ゆっくりと坂を下り、比較的空いている場所で崎島は立ち止まった。


「記念に写真撮ろうぜ」


「いいけど…」


私の肩を引き寄せ、崎島の顔がぐっと近くなる。


「近いよ」


「普通だろ。ほら笑って」


目の前に掲げられた携帯のカメラを見る。

何回かシャッターの切る音がした。



崎島の体温を近くに感じ、早く離れて欲しいと思ってしまった。


菱川先生の時はずっとくっついて居たいと思ったのに。やっぱり私にとって先生は特別なんだね。


「大野、真顔じゃん」


「慣れてないの!」


平然と距離をとった崎島に撮れたての写真を見せられ、少しも楽しそうな顔をしていない自分が嫌になった。


「上手く笑えてなくてごめん」


一方の崎島は満面の笑みで、誰が見てもイケメンに写っている。
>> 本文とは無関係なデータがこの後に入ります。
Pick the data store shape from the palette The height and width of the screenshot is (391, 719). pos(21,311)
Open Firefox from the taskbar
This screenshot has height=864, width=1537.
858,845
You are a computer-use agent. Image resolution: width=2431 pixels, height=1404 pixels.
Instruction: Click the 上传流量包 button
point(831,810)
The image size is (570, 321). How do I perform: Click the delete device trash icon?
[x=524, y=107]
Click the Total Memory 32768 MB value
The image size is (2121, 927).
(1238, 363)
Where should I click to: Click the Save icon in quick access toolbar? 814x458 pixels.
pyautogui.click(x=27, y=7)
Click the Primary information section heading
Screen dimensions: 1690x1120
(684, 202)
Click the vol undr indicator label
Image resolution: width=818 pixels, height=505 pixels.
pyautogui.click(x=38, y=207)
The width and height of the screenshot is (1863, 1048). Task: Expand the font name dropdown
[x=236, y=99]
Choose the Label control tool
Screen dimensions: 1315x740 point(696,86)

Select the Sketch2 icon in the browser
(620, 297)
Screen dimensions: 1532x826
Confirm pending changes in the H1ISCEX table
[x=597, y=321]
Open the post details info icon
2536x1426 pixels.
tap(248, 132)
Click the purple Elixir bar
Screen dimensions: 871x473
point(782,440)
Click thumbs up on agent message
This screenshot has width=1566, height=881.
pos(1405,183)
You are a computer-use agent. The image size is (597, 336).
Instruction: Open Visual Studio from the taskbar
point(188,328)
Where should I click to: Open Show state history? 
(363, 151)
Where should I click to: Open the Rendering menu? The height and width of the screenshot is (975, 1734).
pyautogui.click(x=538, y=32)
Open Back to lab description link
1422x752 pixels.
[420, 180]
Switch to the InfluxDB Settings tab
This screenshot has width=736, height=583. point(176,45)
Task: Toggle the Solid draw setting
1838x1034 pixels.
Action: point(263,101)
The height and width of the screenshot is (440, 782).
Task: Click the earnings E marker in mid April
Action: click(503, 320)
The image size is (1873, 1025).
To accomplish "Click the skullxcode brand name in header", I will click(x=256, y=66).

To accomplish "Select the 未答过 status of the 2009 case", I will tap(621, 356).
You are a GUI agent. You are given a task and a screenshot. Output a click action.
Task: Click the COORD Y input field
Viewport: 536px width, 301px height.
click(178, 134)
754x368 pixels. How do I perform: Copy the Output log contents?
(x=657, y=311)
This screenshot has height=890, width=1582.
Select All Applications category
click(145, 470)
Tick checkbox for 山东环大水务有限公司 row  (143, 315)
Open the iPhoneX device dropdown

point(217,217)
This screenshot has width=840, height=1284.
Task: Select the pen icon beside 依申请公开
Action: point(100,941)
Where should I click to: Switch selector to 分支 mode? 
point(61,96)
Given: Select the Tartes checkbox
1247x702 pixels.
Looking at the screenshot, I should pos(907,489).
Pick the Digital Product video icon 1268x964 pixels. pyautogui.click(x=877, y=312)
まぁ元が良いからね。


「謝るなよ。慣れるって!次に出掛けた時にも撮ろうぜ」


「うん」


一緒にいて分かる。
崎島の隣りはひどく心地が良い。

気を遣わないで済むテンポの良い会話と、なにより彼の笑顔が居心地の良い空気を作り出していた。

ホント、崎島って凄いなぁ。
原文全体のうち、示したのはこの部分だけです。